Flash forward a few years, and Fritz broke her foot. In spite of this, she danced on it for another year, until she came to a realization.

“That was when I realized that I was giving more of myself to it than it was giving to me, and it didn’t really feel like an equal partnership,” Fritz said.

Being a ballet dancer is very physically taxing, and for Fritz, it was emotionally demanding as well.

“It’s not a forgiving place… The thing that’s really hard about it is that your main competition are your best friends and so it’s really hard to feel settled in it,” she said. “There’s also a sense of being one of a group, which is great, that camaraderie is wonderful, but there’s also a sort of loss of self in it, that I had a particularly difficult time with.”

Fritz found herself wanting more, intellectually.

“Ballet does require quite a bit of memorization and intelligence, but it’s not the same as being plugged into an intellectual scene like college is,” Fritz said.

Armed with this, and her lifelong love of and inclination towards working with children, Fritz decided it was time to go back to school. Originally she intended to pursue a pre-medical major, with the eventual goal of opening a naturopathic practice.

At 22 years old, she began attending Portland State University (PSU), but it wasn’t a place that would serve her long term.

“I found it frustrating that I wasn’t able to connect with any of my professors…I was taking first year chemistry courses and there were 700 people in my class…  it didn’t suit me. ”

Fritz then came to LC with many general education requirements fulfilled, ready to pursue a new interest that would take her through the rest of her college career, psychology. With her degree, Fritz intends to pursue a career in the field of social work.

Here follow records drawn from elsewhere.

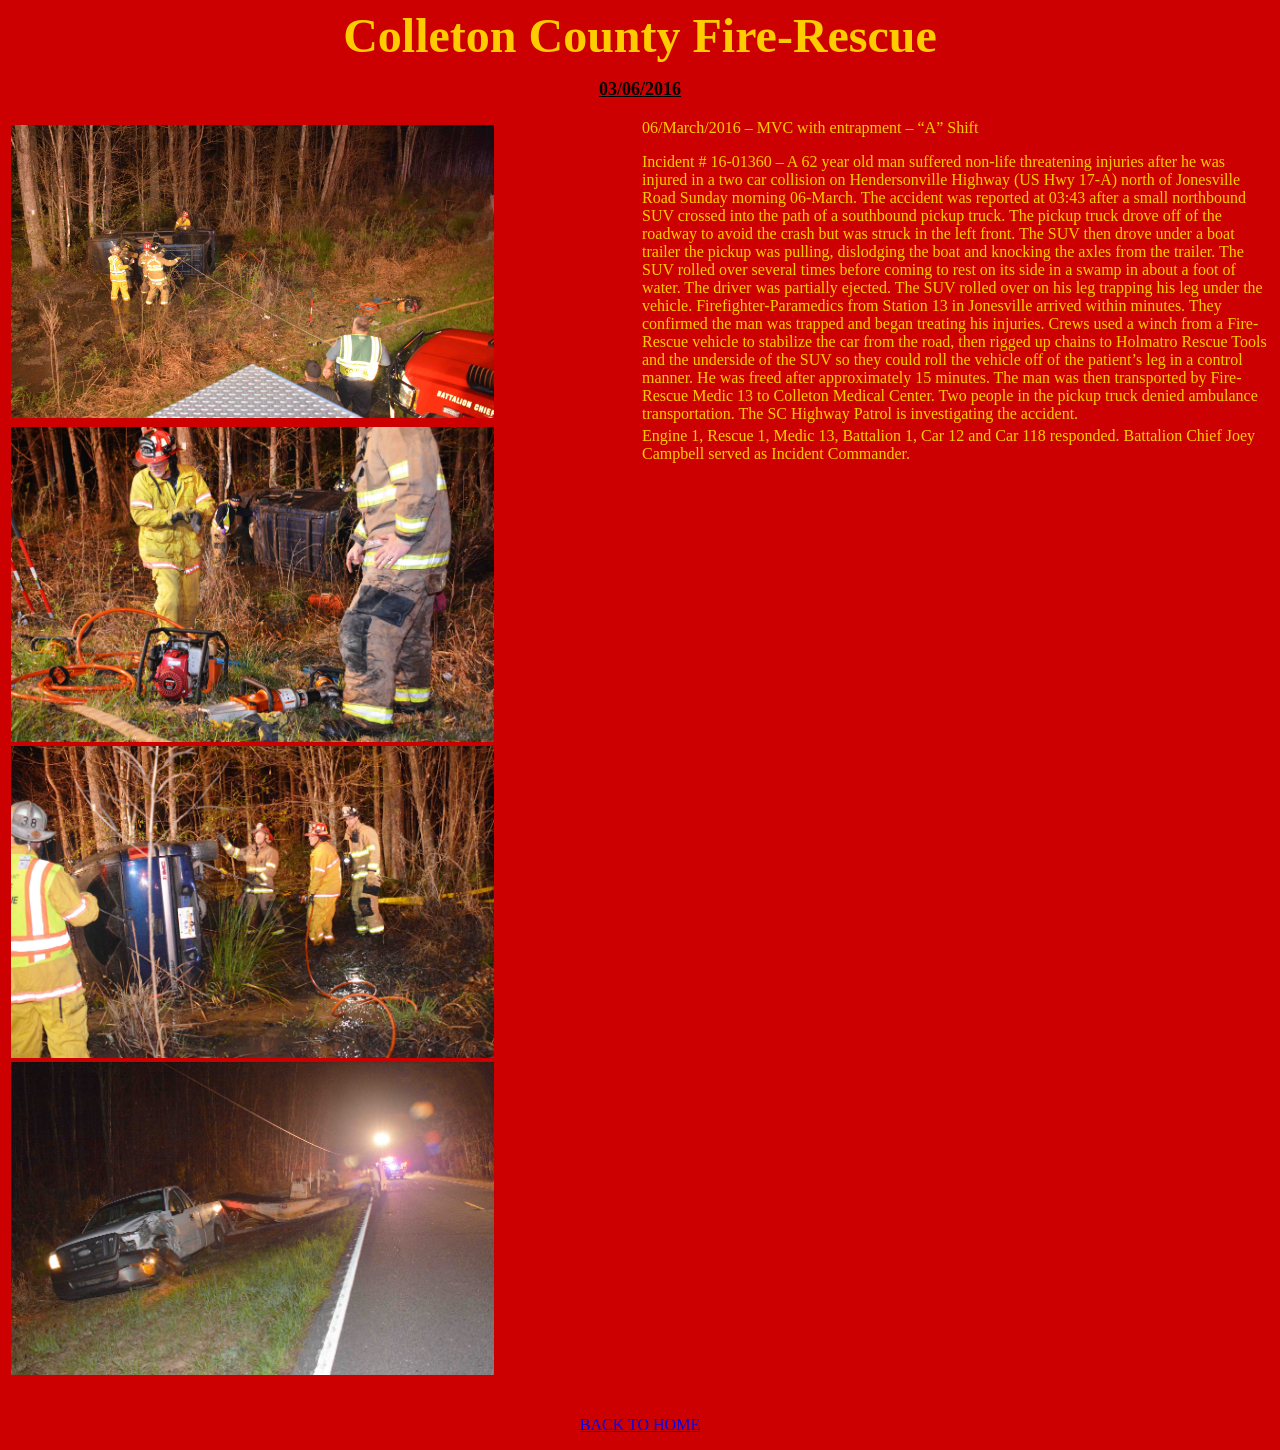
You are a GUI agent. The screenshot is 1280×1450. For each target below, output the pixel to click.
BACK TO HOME (640, 1424)
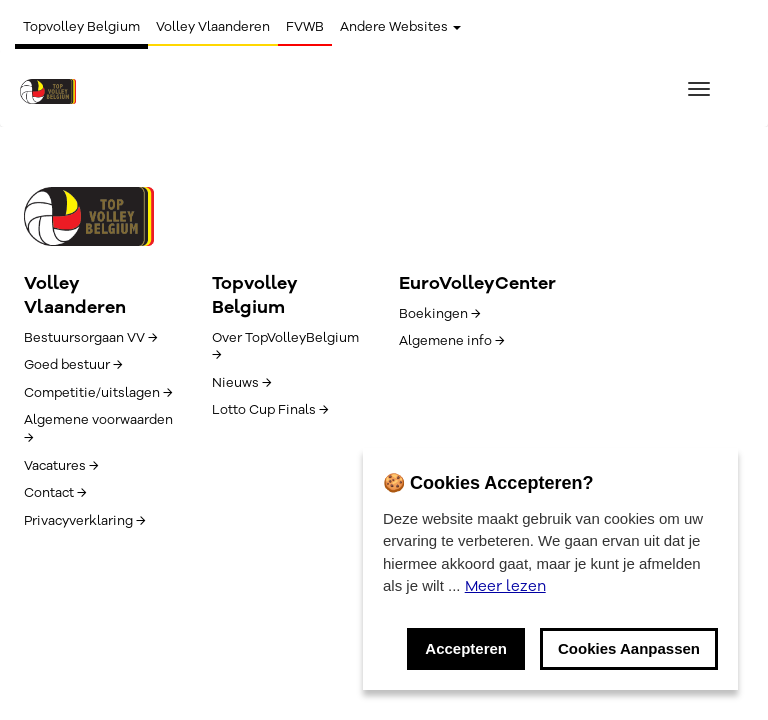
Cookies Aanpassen (629, 648)
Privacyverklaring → (84, 521)
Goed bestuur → (73, 365)
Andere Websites (400, 27)
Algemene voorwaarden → (98, 429)
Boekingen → (439, 314)
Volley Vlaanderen (213, 27)
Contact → (55, 493)
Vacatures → (61, 466)
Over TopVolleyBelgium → (285, 347)
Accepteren (466, 648)
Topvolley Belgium (81, 27)
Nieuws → (241, 383)
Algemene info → (451, 341)
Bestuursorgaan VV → (90, 338)
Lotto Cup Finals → (270, 410)
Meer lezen (505, 586)
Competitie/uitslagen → (98, 393)
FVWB (305, 27)
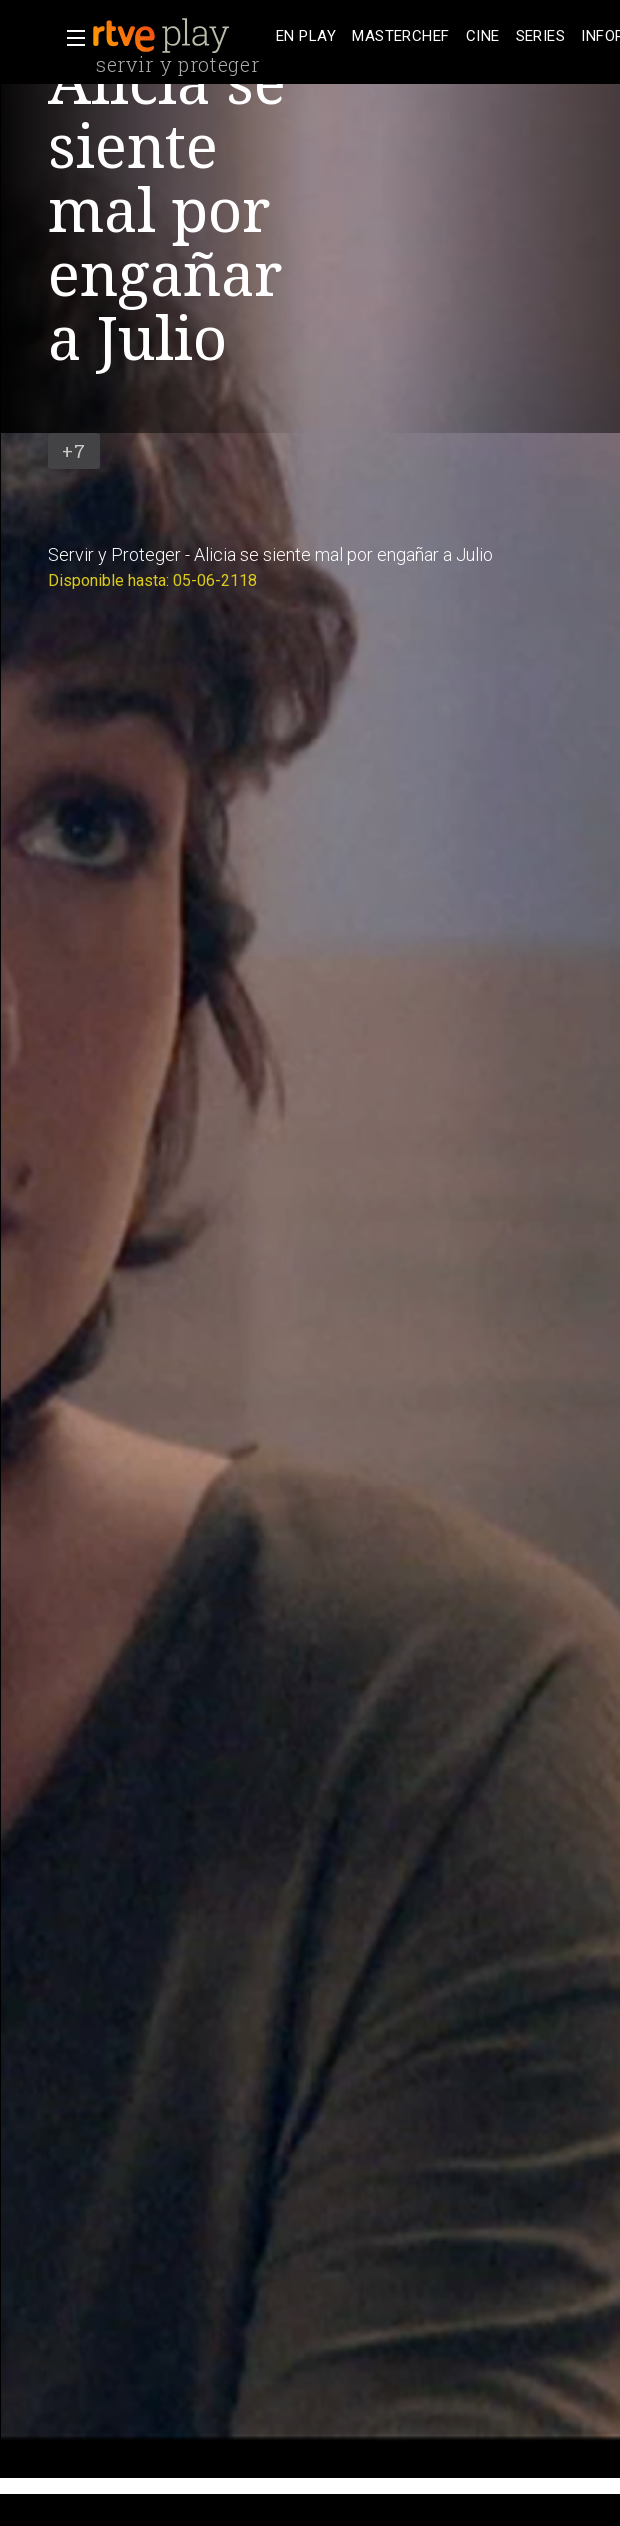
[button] (70, 38)
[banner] (180, 36)
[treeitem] (306, 36)
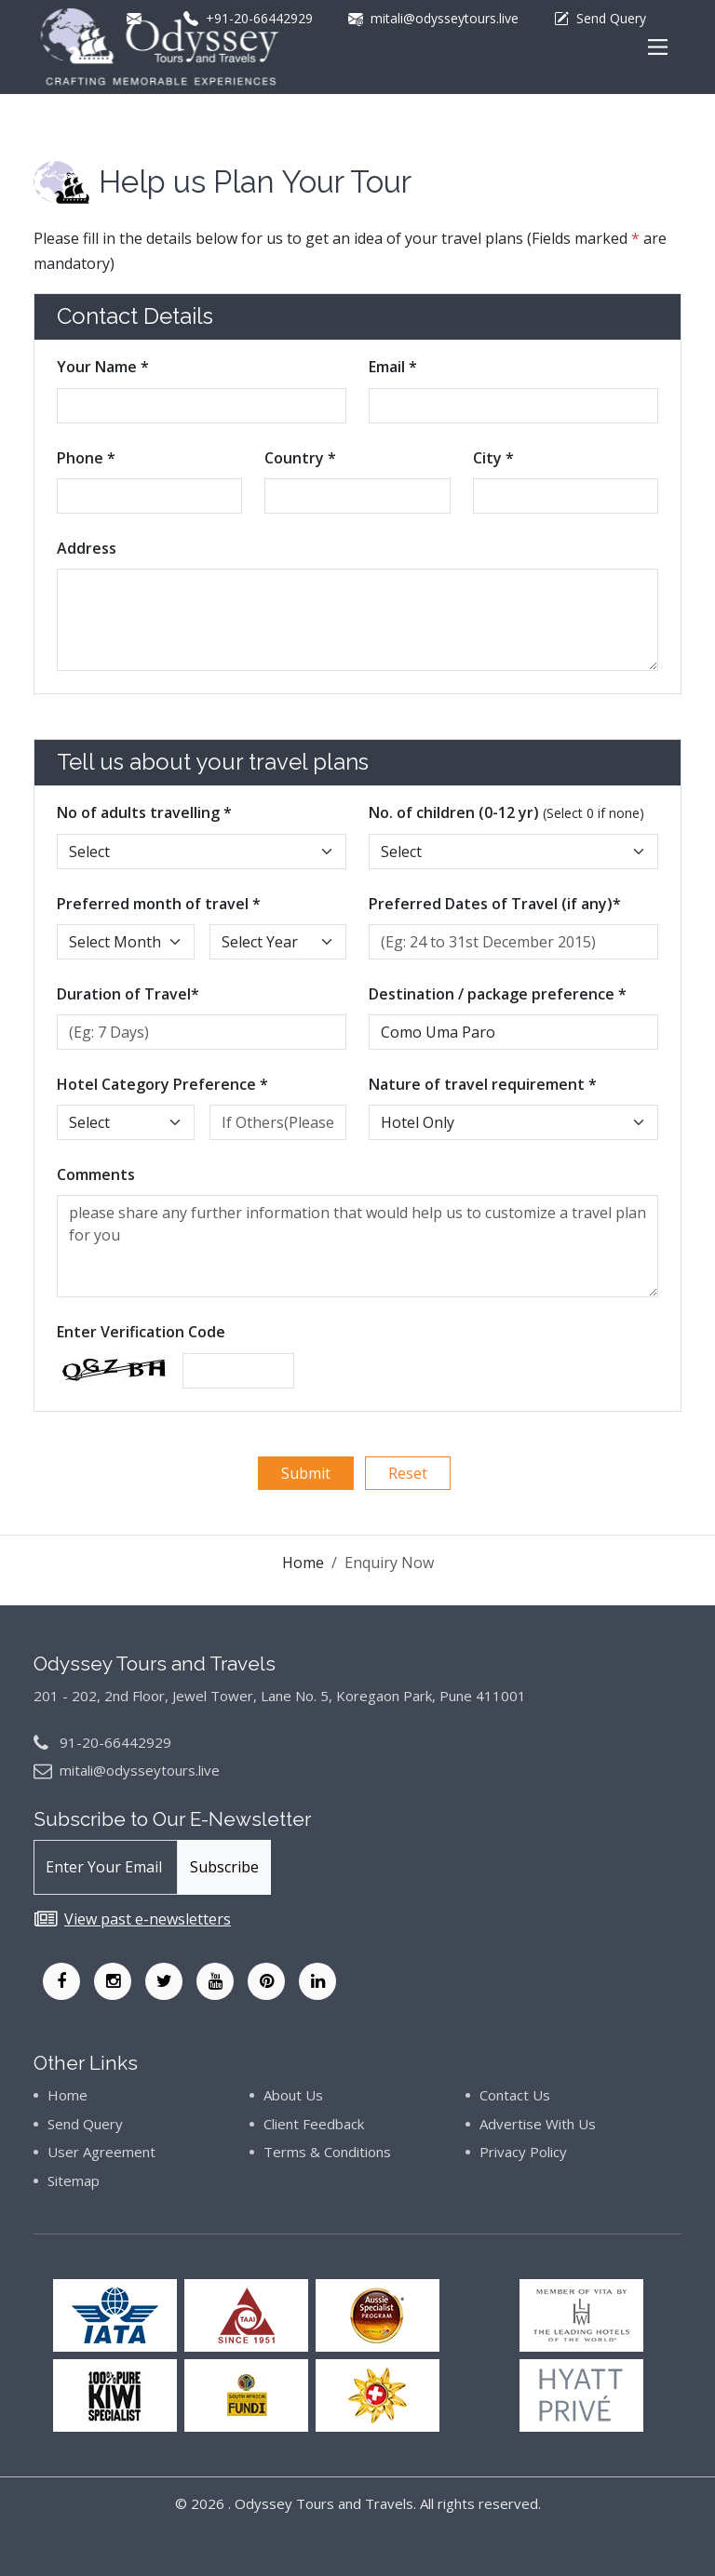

Despite being older than many of her classmates, at 26 years old, Fritz doesn’t feel that the biggest difference between herself and others is age.

“More than my age what I think makes a difference is having had other life experience in between; having lived on my own for a number of years…. I’ve had serious relationships between high school and coming to college, I had a really rigorous career,” Fritz said. “I’m really motivated to be here. I really want to be here, enough that I made big life changes to be here and I think that’s something that has definitely shaped my experience.”

Since she made her own way to college, Fritz feels the gravity of the opportunity that college provides.

“My motivation is coming from me. My parents were not telling me that I needed to go to school… that decision did not come from them, it was internally driven, and so when I came back to school I felt this was my decision, this is my life,” Fritz said.

What Fritz gained in her years between high school and college was more than just experience, she also gained a strong sense of self, and and appreciation of what a gap year can do for newly-minted adults.

“I think there’s a growing awareness that taking a gap year or two might be a really good thing for young people coming out of high school,” Fritz said. “Maybe going straight through isn’t the right thing for everybody. Maybe college in and of itself isn’t the right thing for every body. Everybody should be able to come at it from whatever path leads them to it naturally.”

Though she has left the professional ballet world behind, Fritz reflects positively on her time as a ballerina, and what that experience has given her.

“The work ethic that’s drilled into you from a young age is something that I don’t think that you can learn anywhere else. The performance of it is so liberating and wonderful…It’s a mode of self expression that’s really unlike any other,” Fritz said. “If something hard is going to scare you, you’re not going to make it in ballet.”